#### [SHORT EXERCISE]
Rewrite the records from the line containing "Disable output for channel CH 9" through the end of the records, replacing "checkmark" with "tick" and leaving everything else unchanged. Omit the pictures.

- - -

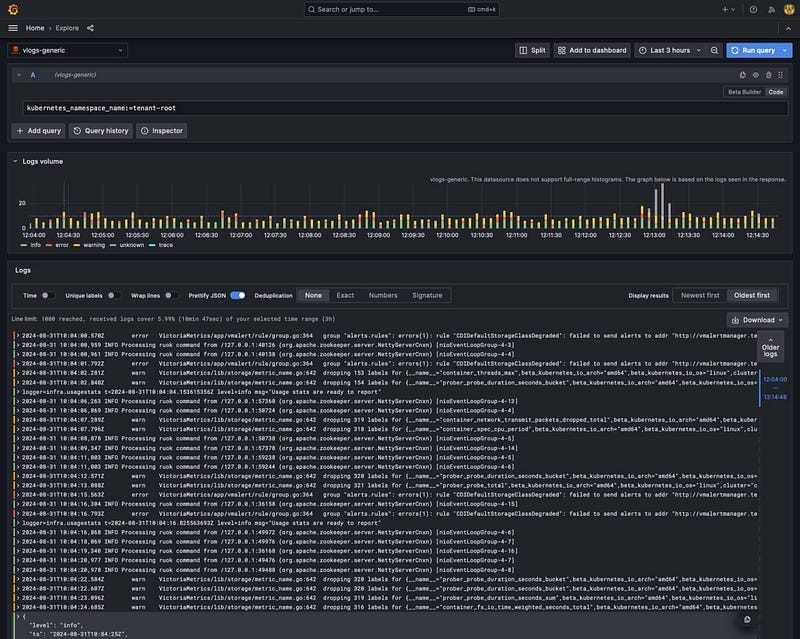Switch to Newest first ordering
The width and height of the screenshot is (800, 639).
pyautogui.click(x=700, y=295)
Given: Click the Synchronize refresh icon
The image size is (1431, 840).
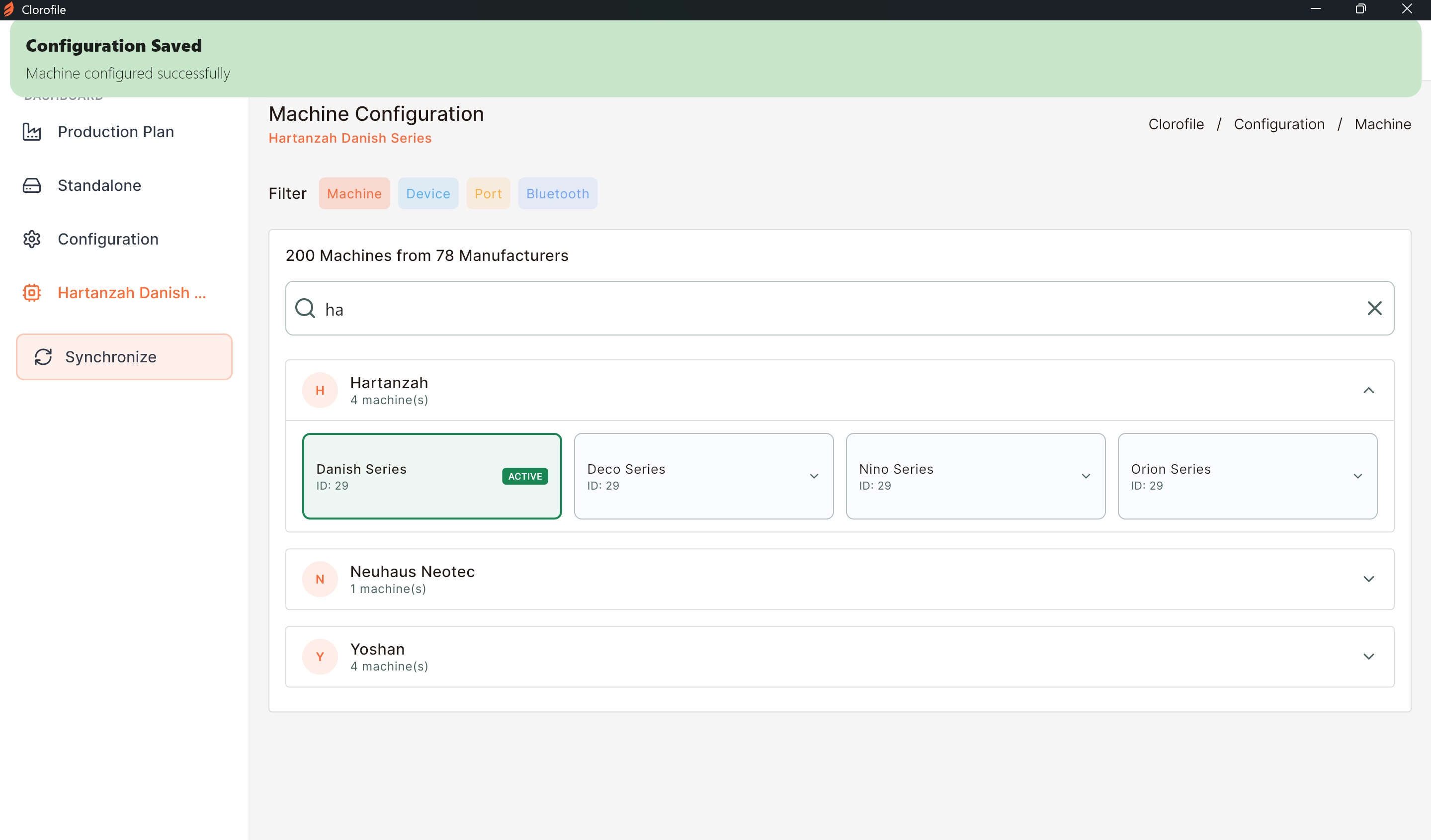Looking at the screenshot, I should [43, 357].
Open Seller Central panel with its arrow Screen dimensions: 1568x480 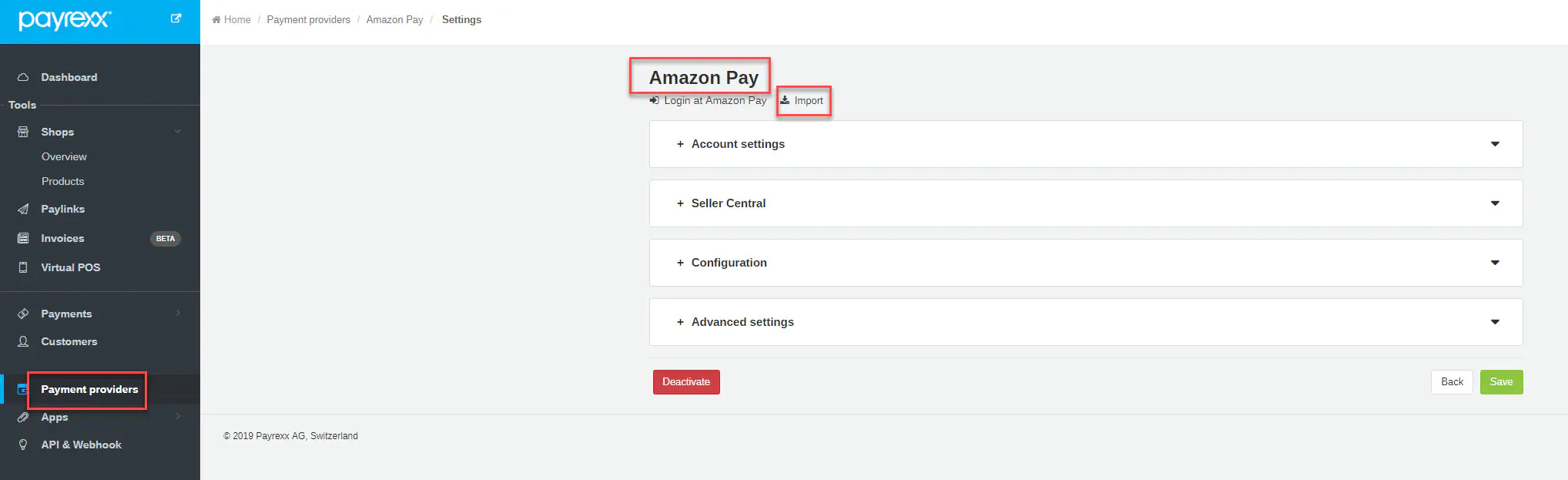point(1494,203)
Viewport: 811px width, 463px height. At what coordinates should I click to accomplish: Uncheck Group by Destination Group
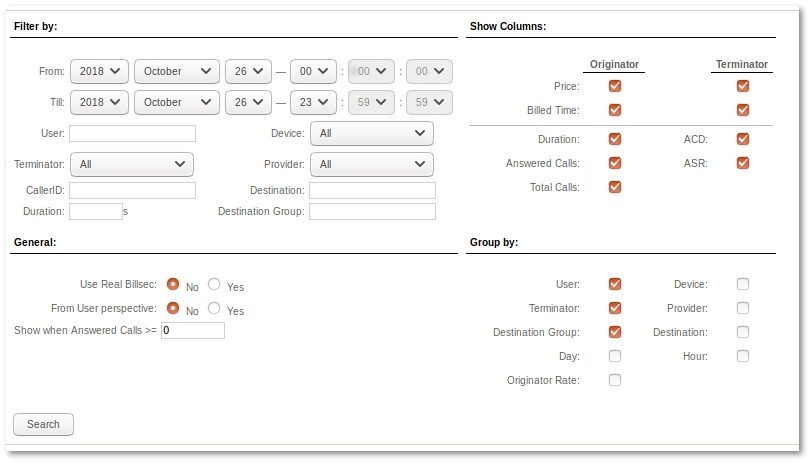pyautogui.click(x=615, y=332)
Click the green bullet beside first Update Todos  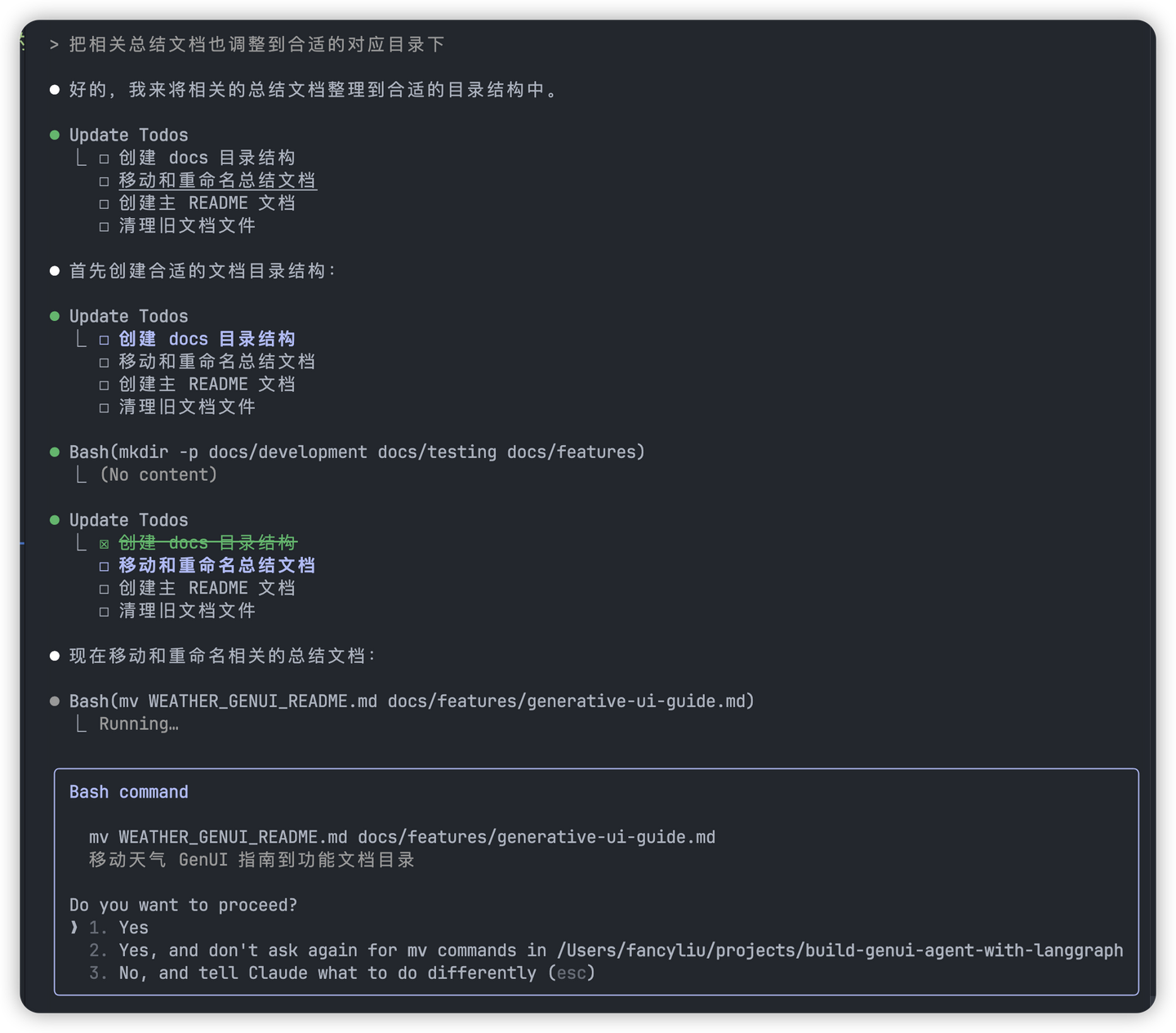55,134
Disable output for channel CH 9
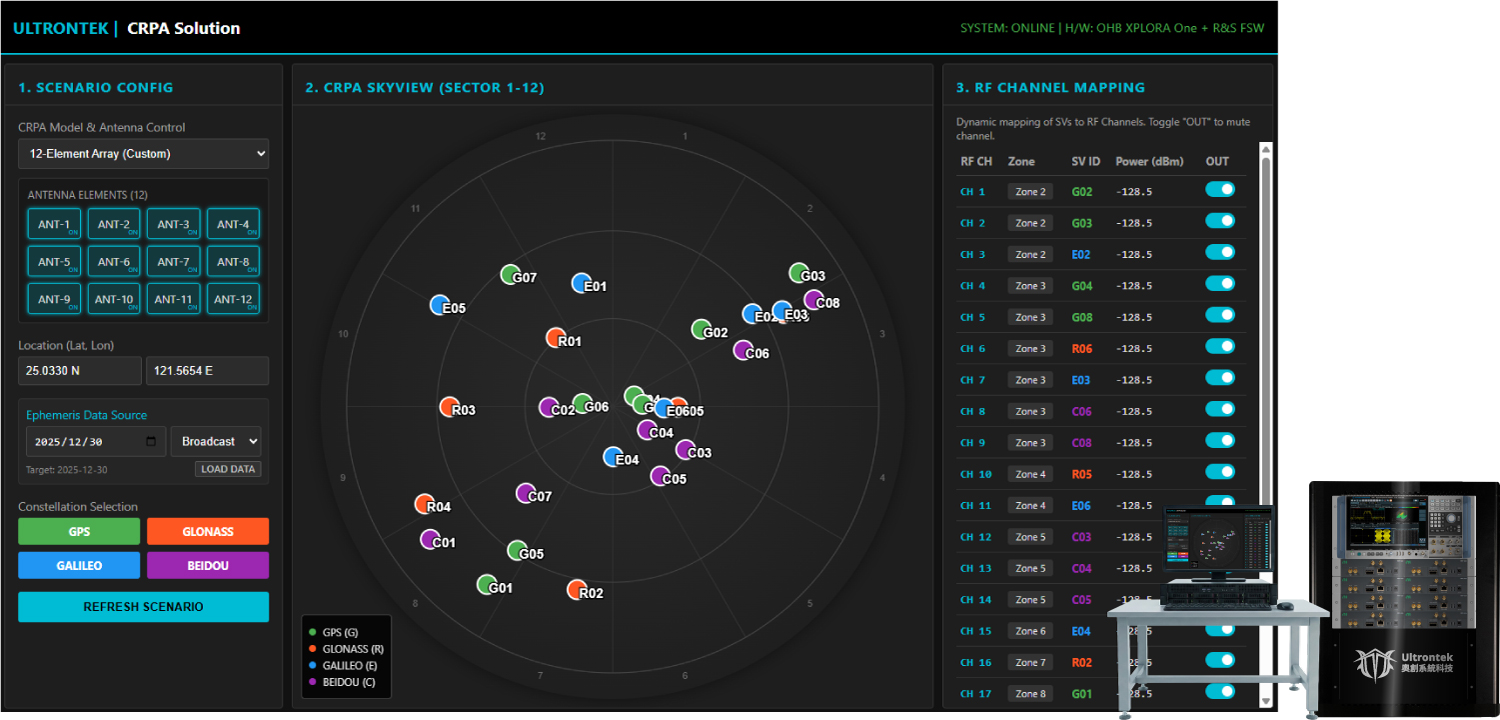Screen dimensions: 1500x720 pos(1220,441)
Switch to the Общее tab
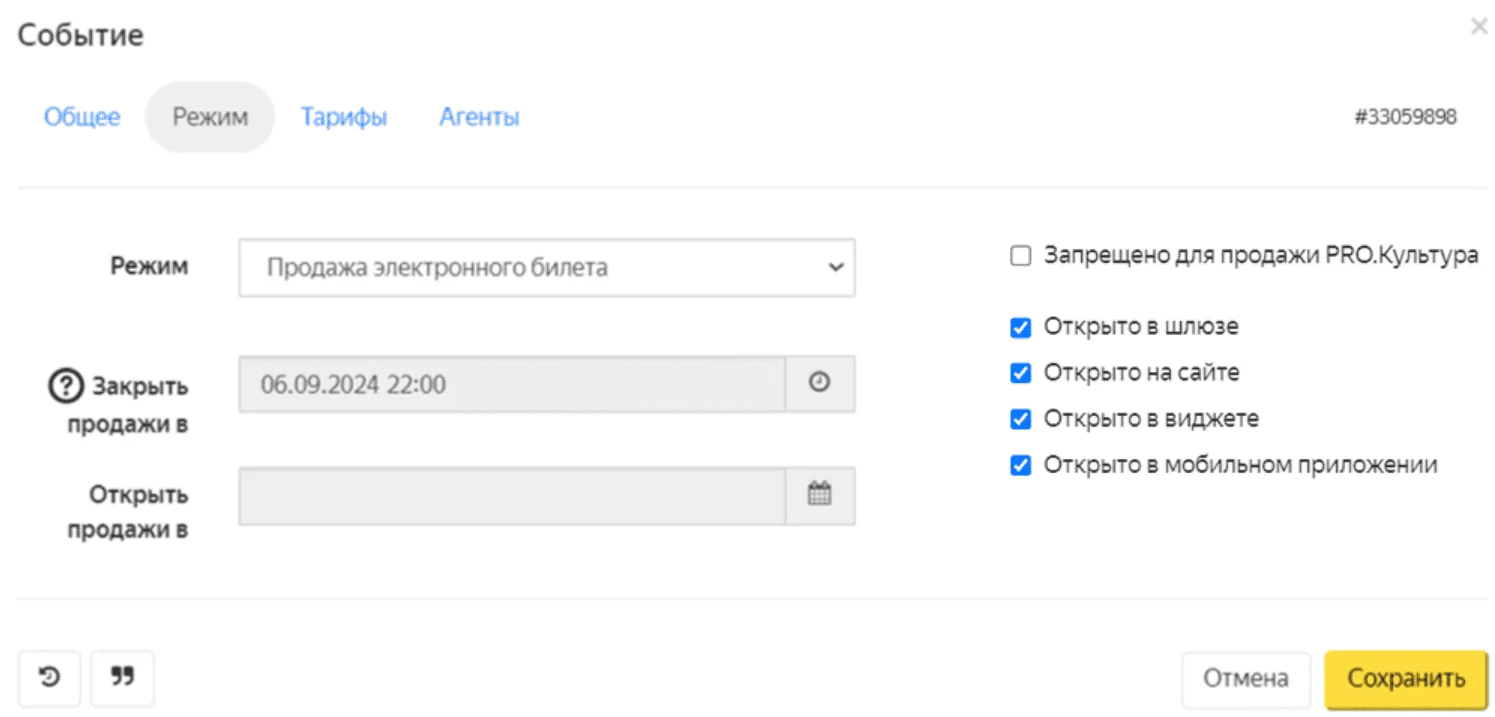Image resolution: width=1495 pixels, height=717 pixels. (x=82, y=117)
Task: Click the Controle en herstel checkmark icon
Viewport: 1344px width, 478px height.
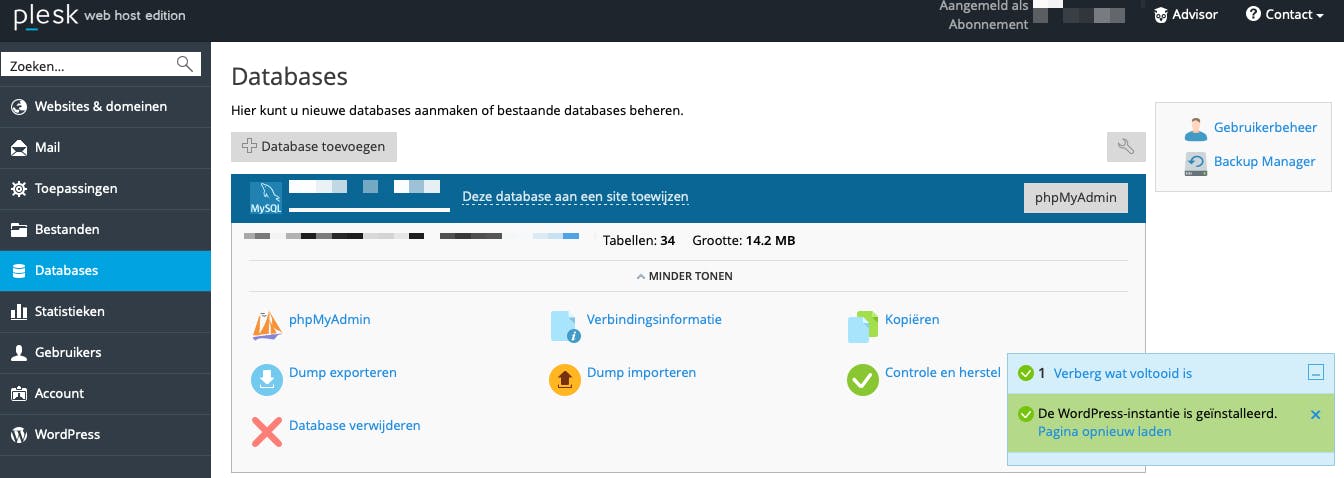Action: (x=862, y=379)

- - -

#### [EXERCISE RESPONSE]
Disable output for channel CH 9
Screen dimensions: 1500x720 pos(1220,441)
Switch to the Общее tab
Image resolution: width=1495 pixels, height=717 pixels. (x=82, y=117)
Task: Click the Controle en herstel tick icon
Viewport: 1344px width, 478px height.
Action: (x=862, y=379)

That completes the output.